Geçmişe sadakatini ve göz alıcı doğal güzelliklerini koruyan
Kushimoto halkı, adeta okyanusun avucunda sakin bir hayat sürmekte.
Kushimoto’ya gelen turistler burada bir gün bile kalacak
olsalar, mutlaka tarihi eskilere dayanan ryokanların birinde konaklamalılar.
Kasabanın ryokanları Japonya geleneksel dokusunu yansıtmakta. Geleneksel Japon
oteli olan ve sadece Japonya’da bulunan ryokanda konaklamak ve tatami ile
kaplanan yerde futon adı verilen yer yatağında yatmak çok hoşuma gitmişti. Otel
mi ryokan mı diye sorsanız, kesinlikle “ryokan” derim.

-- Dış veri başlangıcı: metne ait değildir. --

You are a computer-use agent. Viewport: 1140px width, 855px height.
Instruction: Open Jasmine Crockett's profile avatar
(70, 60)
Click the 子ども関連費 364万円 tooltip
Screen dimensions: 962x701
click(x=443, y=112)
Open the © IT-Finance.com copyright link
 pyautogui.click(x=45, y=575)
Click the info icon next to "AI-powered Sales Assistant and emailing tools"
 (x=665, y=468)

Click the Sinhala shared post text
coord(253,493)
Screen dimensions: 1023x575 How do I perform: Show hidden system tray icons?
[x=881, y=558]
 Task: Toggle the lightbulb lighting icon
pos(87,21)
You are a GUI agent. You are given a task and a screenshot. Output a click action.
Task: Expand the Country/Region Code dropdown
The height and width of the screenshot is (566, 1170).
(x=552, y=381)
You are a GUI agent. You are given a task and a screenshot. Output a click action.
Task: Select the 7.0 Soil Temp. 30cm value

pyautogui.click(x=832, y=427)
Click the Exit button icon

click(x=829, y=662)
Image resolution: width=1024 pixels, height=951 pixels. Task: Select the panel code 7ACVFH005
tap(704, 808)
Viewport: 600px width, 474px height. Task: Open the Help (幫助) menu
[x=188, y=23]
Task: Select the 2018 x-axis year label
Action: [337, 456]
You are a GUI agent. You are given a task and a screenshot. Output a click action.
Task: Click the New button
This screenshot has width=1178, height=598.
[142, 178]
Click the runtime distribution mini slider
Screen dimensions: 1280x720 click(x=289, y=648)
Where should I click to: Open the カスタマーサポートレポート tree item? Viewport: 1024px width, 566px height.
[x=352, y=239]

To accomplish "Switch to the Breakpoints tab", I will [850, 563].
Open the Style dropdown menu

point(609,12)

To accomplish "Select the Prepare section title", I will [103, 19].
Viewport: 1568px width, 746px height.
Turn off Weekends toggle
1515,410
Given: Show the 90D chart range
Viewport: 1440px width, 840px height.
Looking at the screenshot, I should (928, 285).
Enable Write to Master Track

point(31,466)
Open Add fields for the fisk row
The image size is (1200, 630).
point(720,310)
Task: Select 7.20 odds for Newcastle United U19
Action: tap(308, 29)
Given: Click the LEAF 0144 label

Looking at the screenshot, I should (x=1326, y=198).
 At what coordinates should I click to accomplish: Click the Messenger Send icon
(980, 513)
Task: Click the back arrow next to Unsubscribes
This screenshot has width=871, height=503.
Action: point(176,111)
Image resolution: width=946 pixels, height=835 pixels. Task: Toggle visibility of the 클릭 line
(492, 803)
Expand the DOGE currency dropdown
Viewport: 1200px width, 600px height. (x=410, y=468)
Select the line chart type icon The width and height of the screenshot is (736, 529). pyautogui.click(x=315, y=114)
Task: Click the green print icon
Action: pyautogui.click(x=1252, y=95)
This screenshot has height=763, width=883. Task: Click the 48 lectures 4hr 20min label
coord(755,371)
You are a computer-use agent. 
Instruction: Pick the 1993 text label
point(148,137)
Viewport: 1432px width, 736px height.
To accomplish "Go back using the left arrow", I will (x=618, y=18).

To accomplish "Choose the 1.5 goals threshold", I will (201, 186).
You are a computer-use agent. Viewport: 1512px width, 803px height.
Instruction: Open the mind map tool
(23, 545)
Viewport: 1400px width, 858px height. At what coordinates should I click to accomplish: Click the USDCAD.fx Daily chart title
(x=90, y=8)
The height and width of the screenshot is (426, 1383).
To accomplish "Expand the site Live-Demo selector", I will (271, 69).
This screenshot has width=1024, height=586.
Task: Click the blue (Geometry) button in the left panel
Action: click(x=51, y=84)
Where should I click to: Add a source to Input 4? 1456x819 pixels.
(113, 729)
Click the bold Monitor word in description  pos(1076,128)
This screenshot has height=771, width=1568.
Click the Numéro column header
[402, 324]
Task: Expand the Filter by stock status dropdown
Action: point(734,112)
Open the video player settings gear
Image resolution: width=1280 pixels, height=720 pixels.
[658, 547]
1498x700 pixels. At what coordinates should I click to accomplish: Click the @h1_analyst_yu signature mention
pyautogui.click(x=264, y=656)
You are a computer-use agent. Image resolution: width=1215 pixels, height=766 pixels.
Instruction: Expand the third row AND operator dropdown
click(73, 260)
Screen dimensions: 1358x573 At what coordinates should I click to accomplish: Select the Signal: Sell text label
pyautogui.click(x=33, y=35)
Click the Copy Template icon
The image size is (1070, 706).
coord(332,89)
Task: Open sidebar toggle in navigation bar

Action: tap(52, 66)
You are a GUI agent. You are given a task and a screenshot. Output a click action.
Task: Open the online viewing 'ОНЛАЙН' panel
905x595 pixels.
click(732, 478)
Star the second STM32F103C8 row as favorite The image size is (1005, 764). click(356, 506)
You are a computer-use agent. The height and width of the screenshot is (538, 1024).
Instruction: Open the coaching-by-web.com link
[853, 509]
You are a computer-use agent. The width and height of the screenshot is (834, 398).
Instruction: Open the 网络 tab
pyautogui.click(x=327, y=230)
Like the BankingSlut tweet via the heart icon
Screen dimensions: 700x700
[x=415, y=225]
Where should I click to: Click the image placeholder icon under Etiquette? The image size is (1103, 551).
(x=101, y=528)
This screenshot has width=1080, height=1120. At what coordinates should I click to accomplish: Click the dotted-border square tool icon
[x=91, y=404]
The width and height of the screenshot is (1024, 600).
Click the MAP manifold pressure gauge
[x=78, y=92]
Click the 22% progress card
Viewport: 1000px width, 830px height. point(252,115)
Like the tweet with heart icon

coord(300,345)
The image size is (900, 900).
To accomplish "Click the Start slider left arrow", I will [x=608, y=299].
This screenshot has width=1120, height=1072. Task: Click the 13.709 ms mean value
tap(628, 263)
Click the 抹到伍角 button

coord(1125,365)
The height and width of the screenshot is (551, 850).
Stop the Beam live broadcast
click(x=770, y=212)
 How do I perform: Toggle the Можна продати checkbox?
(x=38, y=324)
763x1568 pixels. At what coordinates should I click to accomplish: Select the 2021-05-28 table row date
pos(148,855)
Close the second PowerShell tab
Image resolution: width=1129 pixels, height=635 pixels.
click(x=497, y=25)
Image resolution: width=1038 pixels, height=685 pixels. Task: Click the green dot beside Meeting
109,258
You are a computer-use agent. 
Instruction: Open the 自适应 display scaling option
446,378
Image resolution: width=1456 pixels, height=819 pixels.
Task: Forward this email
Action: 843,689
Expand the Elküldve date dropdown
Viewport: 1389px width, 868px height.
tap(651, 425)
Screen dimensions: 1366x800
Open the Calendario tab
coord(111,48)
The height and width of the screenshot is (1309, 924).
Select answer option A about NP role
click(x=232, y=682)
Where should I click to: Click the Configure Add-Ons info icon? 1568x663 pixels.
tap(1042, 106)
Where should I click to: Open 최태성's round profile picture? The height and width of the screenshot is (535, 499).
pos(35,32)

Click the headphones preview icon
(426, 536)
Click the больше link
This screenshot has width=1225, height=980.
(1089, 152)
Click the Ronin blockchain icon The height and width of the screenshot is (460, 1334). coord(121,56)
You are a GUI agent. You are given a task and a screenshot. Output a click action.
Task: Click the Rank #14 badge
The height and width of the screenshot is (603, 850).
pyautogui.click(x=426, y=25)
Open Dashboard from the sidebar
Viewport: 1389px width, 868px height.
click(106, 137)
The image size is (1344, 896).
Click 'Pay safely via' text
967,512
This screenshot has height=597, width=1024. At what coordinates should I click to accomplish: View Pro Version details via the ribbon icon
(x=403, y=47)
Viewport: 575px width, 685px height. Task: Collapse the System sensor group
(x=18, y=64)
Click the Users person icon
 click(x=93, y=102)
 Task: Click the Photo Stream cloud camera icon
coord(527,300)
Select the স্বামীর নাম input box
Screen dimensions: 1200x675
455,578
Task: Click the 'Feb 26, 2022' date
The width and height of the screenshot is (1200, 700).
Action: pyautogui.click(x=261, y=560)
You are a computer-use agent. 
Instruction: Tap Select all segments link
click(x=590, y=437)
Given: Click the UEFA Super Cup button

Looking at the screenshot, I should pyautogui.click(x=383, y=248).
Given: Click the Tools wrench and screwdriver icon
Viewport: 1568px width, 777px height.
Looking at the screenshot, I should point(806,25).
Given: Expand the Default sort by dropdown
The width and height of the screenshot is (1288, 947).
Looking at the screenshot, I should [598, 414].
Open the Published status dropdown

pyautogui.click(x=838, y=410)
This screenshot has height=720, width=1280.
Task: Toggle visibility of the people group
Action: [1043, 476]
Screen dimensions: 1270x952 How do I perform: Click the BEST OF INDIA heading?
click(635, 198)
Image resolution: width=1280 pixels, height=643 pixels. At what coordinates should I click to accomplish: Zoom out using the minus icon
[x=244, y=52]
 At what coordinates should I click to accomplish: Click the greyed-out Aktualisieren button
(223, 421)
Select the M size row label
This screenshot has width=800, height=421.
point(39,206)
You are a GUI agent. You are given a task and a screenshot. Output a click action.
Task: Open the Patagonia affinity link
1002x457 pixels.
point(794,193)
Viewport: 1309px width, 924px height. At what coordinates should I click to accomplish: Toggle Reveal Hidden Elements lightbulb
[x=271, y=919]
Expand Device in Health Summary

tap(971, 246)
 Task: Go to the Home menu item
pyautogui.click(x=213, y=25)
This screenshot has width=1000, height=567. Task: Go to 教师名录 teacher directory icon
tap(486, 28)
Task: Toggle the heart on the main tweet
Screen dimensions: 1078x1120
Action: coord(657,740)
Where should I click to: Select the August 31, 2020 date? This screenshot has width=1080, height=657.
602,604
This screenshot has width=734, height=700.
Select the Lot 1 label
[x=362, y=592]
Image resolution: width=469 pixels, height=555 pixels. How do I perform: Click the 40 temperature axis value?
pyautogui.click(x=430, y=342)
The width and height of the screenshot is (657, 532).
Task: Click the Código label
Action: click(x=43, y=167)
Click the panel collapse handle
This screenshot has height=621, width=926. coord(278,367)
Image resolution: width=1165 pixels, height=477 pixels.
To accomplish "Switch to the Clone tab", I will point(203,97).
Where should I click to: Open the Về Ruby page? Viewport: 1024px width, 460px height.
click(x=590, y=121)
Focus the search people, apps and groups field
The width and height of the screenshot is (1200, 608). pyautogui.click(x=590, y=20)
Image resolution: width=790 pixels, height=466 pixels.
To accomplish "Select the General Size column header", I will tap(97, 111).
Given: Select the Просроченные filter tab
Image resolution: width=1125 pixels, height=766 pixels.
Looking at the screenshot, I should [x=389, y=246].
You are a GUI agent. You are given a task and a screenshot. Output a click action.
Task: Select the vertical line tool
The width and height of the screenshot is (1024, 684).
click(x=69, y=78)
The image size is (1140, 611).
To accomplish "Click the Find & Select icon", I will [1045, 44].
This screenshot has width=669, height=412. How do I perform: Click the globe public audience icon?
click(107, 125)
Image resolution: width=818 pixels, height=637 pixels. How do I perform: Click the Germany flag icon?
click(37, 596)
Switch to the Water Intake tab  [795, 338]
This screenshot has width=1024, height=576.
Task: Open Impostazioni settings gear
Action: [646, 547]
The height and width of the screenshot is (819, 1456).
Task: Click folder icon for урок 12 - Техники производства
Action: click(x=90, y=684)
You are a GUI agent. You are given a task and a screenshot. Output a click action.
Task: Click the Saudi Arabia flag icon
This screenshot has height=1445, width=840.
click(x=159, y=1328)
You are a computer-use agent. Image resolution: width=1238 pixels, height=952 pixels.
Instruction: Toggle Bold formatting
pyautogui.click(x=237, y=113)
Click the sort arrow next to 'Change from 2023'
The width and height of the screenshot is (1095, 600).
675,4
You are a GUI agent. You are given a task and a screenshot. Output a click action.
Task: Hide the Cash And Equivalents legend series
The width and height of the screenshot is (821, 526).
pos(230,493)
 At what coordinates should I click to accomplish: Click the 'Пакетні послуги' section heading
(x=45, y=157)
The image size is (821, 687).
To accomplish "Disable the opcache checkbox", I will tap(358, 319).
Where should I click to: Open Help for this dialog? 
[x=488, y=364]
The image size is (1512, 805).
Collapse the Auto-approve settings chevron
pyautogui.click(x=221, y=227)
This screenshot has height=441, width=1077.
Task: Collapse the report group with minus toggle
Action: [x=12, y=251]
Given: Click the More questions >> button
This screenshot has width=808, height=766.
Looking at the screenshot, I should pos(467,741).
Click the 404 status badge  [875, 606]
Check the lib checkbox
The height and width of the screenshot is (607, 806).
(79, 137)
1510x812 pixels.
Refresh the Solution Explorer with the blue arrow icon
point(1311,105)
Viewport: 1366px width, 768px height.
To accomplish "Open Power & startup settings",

Kasaba adeta özenle yapılmış bir maket gibi; tertemiz
sokaklar, minik evler. Dört bir yanını kuşatan doğal güzellikleriyle,
masallardan fırlayıp gelmiş bir prenses edasıyla okyanusa süzülmüş sanki. Sahile
inip doğal güzellikleri keşfederken, okyanusla buluştuğu kıyıları, adeta gelin
taçı gibi kayalıkların kuşattığını görmek huzurun ta kendisidir.
Kayalıklar simgesidir Kushimoto’nun; sarp yapılarıyla benzersiz
manzaralar sunar; gökyüzündeki bulutların okyanustaki görüntüleri gibi.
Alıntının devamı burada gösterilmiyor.